D’abord, pour écrire de l’absurde sans risquer de perdre ou d’écœurer son spectateur. On le sait, les scénarios de Quentin Dupieux sont souvent en dehors de tout ce que l’on peut connaître du 7e art : un pneu tueur dans Rubber, une veste en daim qui rend son détenteur complètement obsessionnel dans Le Daim, une mise-en-abyme d’un film, dans un film, dans un film avec Réalité… Ce qui rend les films de Quentin Dupieux si bons est qu’il connaît parfaitement la limite entre et l’absurde et le suremballage.

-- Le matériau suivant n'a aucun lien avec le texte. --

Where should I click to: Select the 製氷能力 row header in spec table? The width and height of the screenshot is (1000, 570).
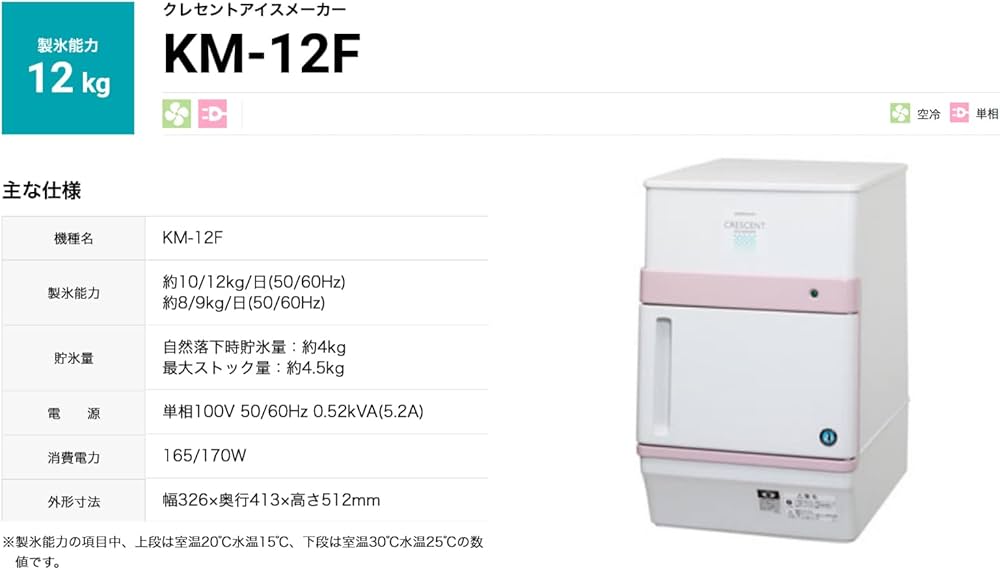73,293
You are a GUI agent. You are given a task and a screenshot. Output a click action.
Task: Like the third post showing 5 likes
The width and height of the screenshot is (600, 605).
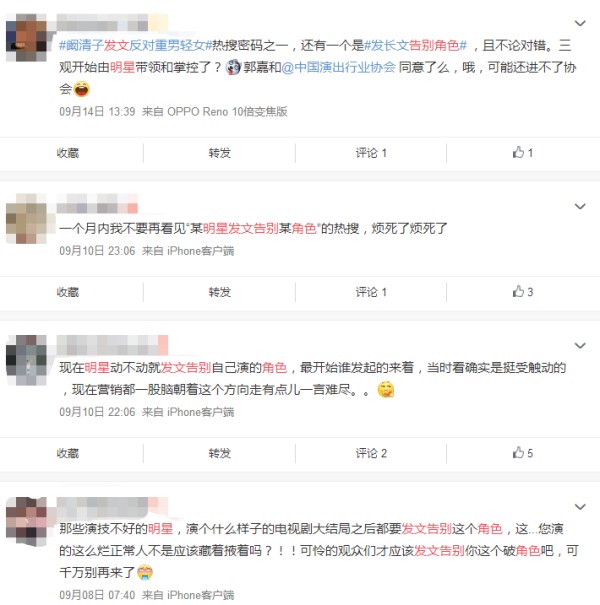pyautogui.click(x=523, y=453)
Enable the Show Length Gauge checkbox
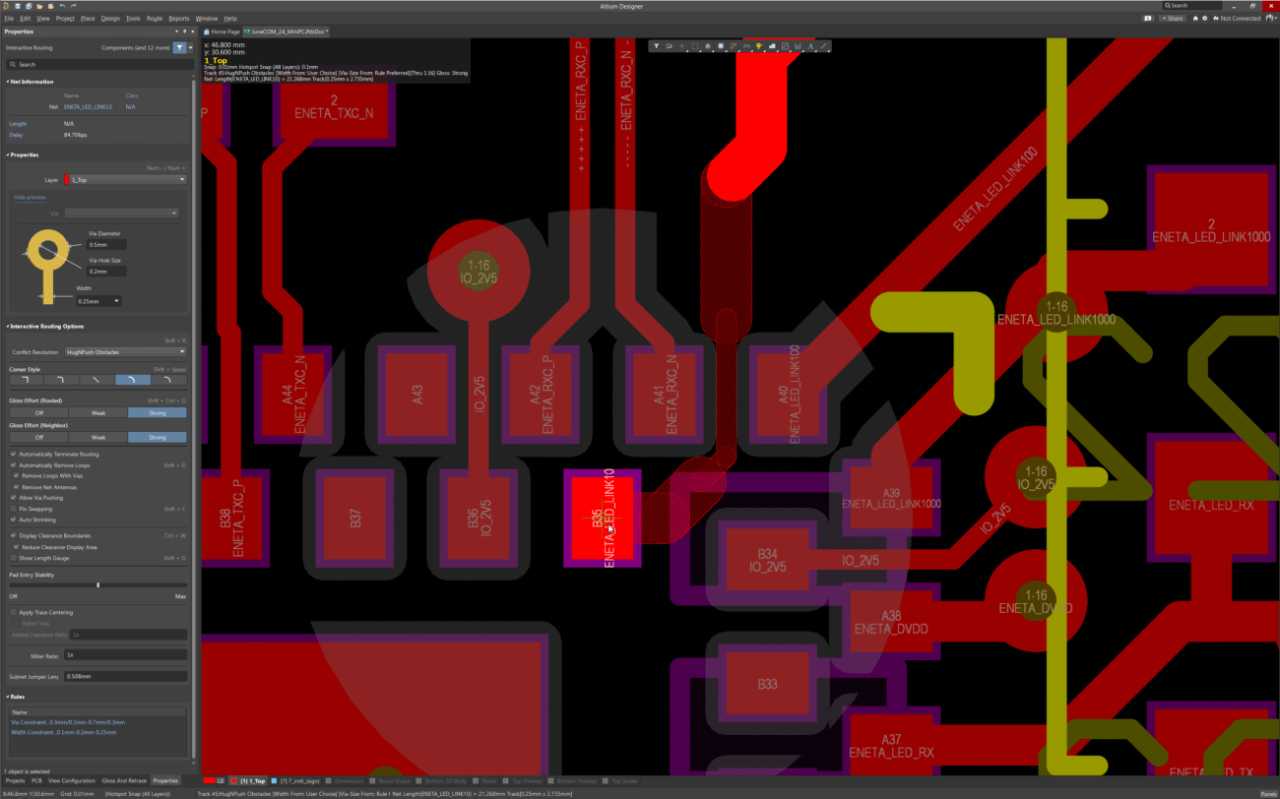The width and height of the screenshot is (1280, 799). [13, 558]
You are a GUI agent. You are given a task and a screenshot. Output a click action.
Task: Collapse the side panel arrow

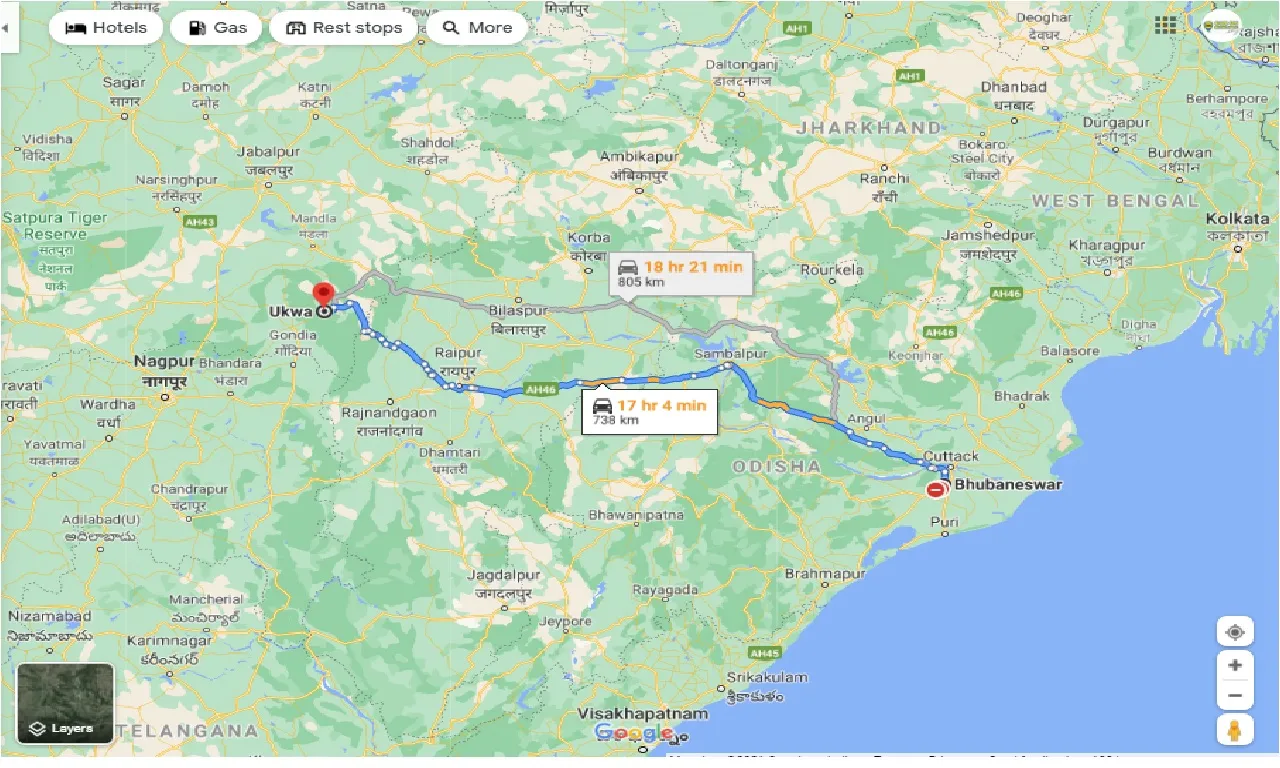(5, 28)
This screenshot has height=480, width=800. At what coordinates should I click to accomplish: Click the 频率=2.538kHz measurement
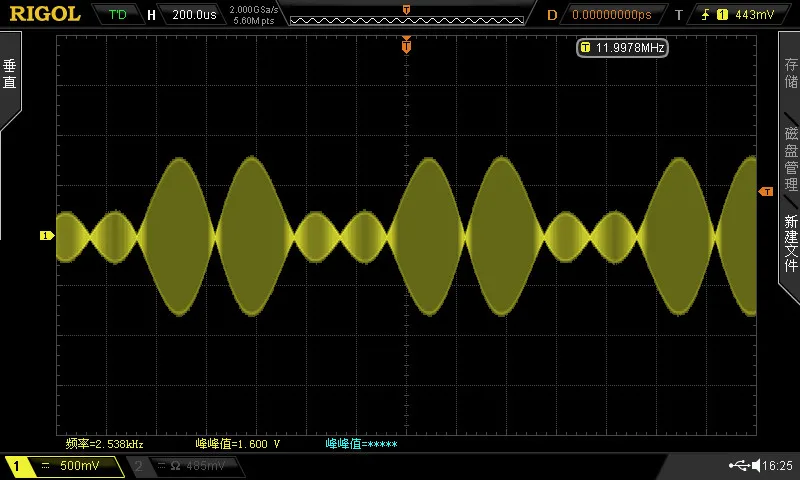[105, 444]
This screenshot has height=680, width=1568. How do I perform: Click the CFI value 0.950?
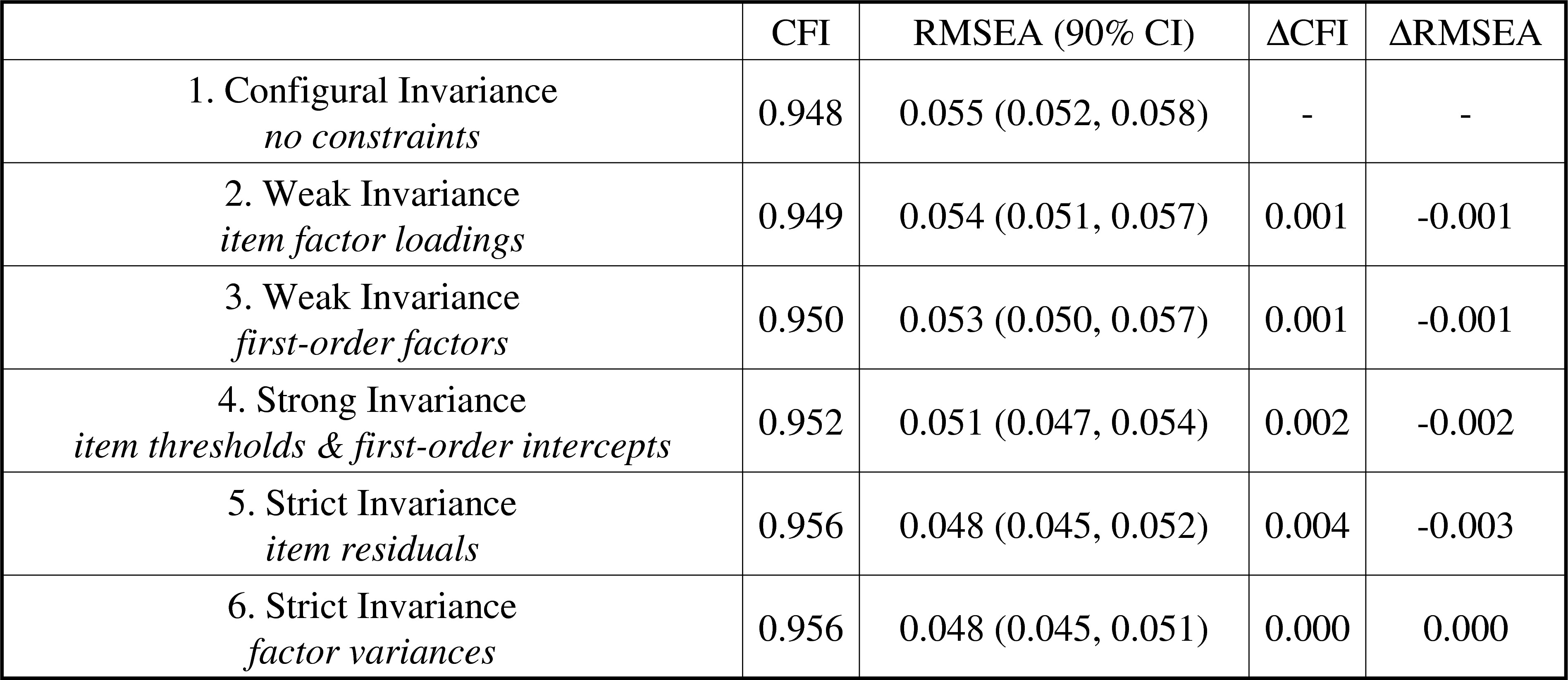click(x=800, y=320)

Incroyable mais vrai : un film à l’absurde plus mature

Ce qui est pénible avec Quentin Dupieux est la facilité qu’il a à nous prendre par la main, nous amener dans l’absurde sans transition, et rendre cet amas – qui pourrait être grossier mais ne l’est pas – de débris loufoques cohérents. Voire presque poétiques. Il est de ces auteurs qui rendent le fou digeste, le beau vide et l’étrange divertissant. En ayant l’humilité de s’économiser de plans complexes et d’acteurs en vogue. Non, Dupieux reste fidèle à sa composition d’acteurs simples, non lisses et justes.

Le scénario est simple : un couple, des personnages secondaires colorés, un élément irrationnel. Et toute la vie autour, qui s’articule. Pourtant, Dupieux semble parsemer un peu de fond social, sociétal et économique. Ce qui l’emmerderait sûrement profondément que l’on puisse l’analyser comme cela. Pourtant… Les strates sont bien là. Mythe de la jeunesse éternelle, culte de l’apparence, complexe de masculinité, peur de passer à côté de sa vie. 

Ces thèmes, abordés avec l’humour lunaire que l’on connaît chez Dupieux, créent une certaine substance à un postulat de base assez décousu. 

De gauche à droite : Alain Chabat, Anaïs Demoustier et Benoît Magimel

Des acteurs lumineux et surprenants 

Dupieux est plutôt dans la case des réalisateurs fidèles à une poignée d’acteurs : Alain Chabat, Jonathan Lambert, Anaïs Demoustier, Laurent Nicolas… Il n’est pas rare de voir réapparaître des visages familiers dans ses nouvelles productions. Son défi est alors double : comment déconstruire totalement le rôle que ses acteurs et actrices avaient dans ses précédents films et embarquer les nouveaux visages dans ce bouillon de névroses ? 

Car le point commun entre tous les personnages de Dupieux est leur profonde humanité. Ils sont attachants de fraîcheur, de naïveté, de connerie. Ils peuvent prononcer les pires horreurs, être imbus d’eux-mêmes comme bons suiveurs… On les aimera tout autant. 

Léa Drucker nous entraîne dans sa démence de la quête de la jeunesse, Alain Chabat est d’une normalité presque attendrissante, Anaïs Demoustier épouse parfaitement le rôle de la compagne minaudière mais sagace, Benoît Magimel est un parfait complexé de l’entre-jambe. Cette ribambelle d’acteurs tout simplement bons donne à l’incroyable une appréciable teinte de vrai.